Rates of seroconversion by 21 days after vaccination with the first dose of 7.5 μg of MF59-adjuvanted vaccine, as measured with hemagglutination-inhibition assay and microneutralization assay, were 76% and 92% of participants, respectively, who had received only 1 dose to date (with the second dose scheduled for day 21) and 88% to 92% and 92% to 96% of participants, respectively, who had already received both doses (P = .11 and P = .64, respectively).
"In preliminary analyses, the monovalent influenza A (H1N1) 2009 MF59-adjuvanted vaccine generates antibody responses likely to be associated with protection within 14 days after a single dose is administered," the study authors write.
Study limitations include lack of recognized immune correlates for immunogenicity data and the inability to rule out asymptomatic infection with H1N1.
In an accompanying editorial, Kathleen M. Neuzil, MD, MPH, from PATH, Seattle, Washington, notes that "the robustness and consistency of the antibody response, and the use of internationally standardized reagents and controls, are reassuring and lend credibility to the results of Greenberg et al. and Clark et al.
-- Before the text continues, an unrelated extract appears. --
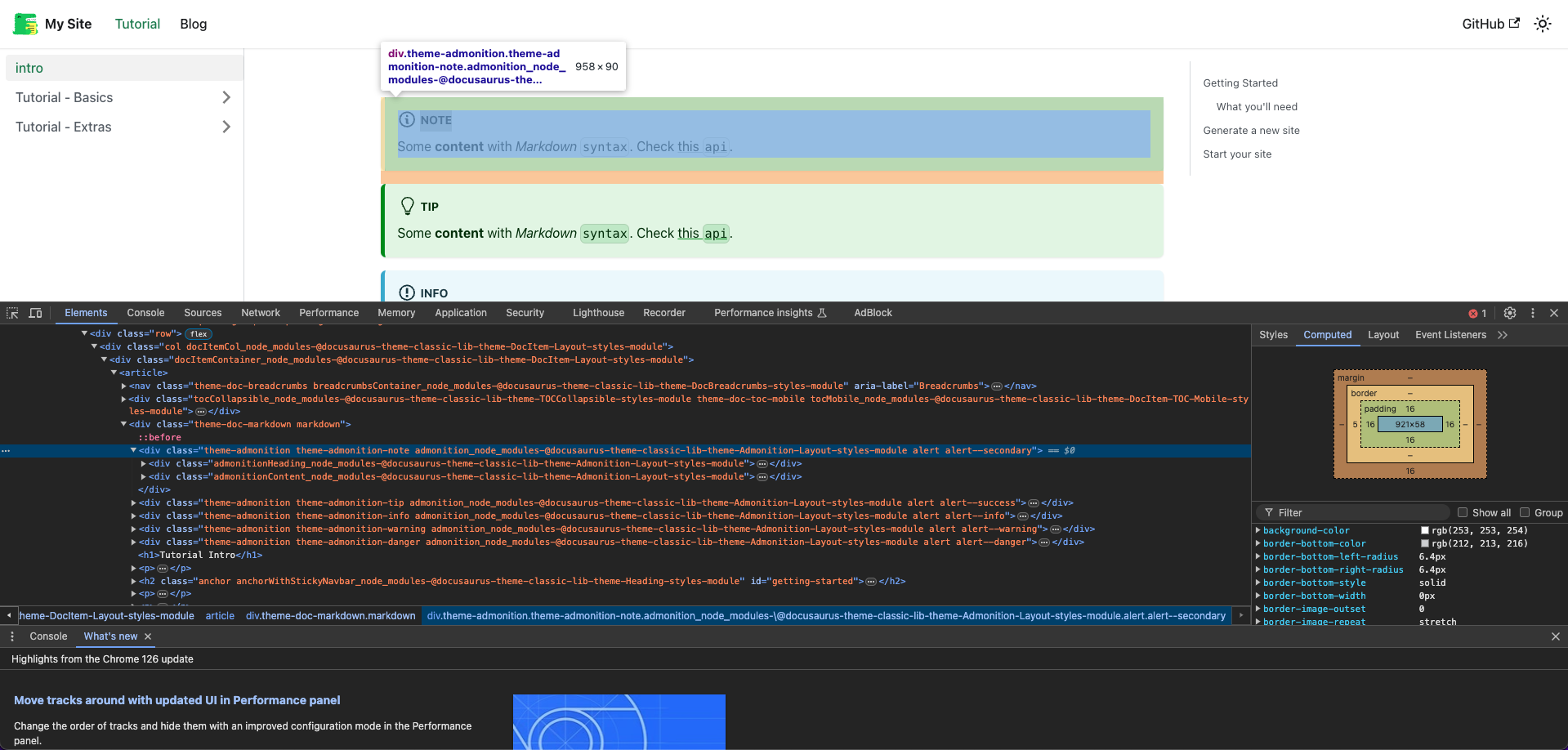Click the inspect element picker icon
The height and width of the screenshot is (750, 1568).
[x=12, y=313]
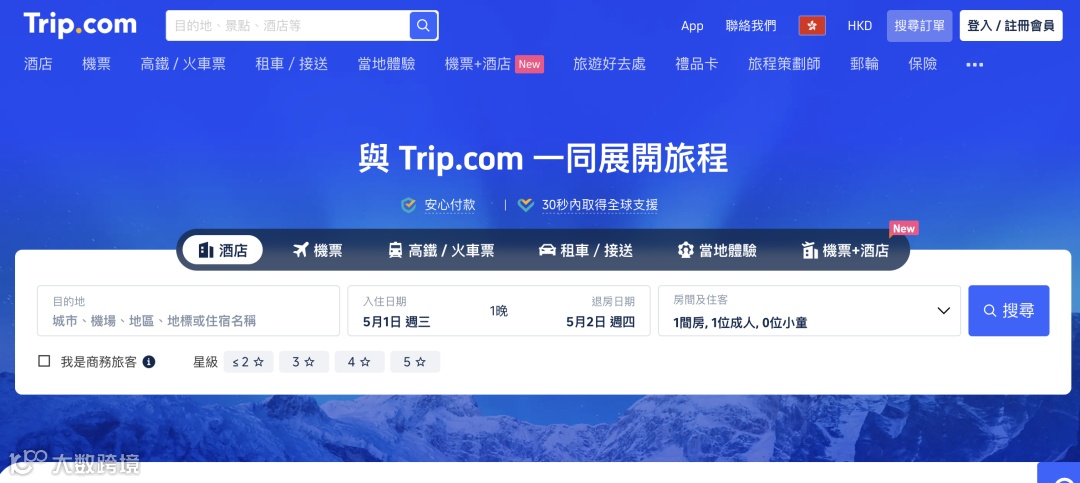
Task: Open the three-dots more menu in navigation
Action: click(x=975, y=65)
"In our current global situation, in which demand for influenza vaccine greatly exceeds supply, dose-sparing strategies are needed," Dr. Neuzil writes. "Fewer or partial doses and the use of adjuvants can all contribute to increased global vaccine supply. The studies by Greenberg et al. and Clark et al. provide evidence that such strategies may be successful for the current pandemic."
CSL supported the first study, with funding from the Department of Health and Aging of the Australian government, and employs all of its authors. The second study was supported by grants from University Hospitals Leicester and Novartis; some of the study authors have disclosed various financial relationships with Illumina, Novartis, GlaxoSmithKline, Baxter, Sanofi Pasteur, and/or Hoffmann-LaRoche. Dr. Neuzil has disclosed no relevant financial relationships.
N Engl J Med. Published online September 10, 2009.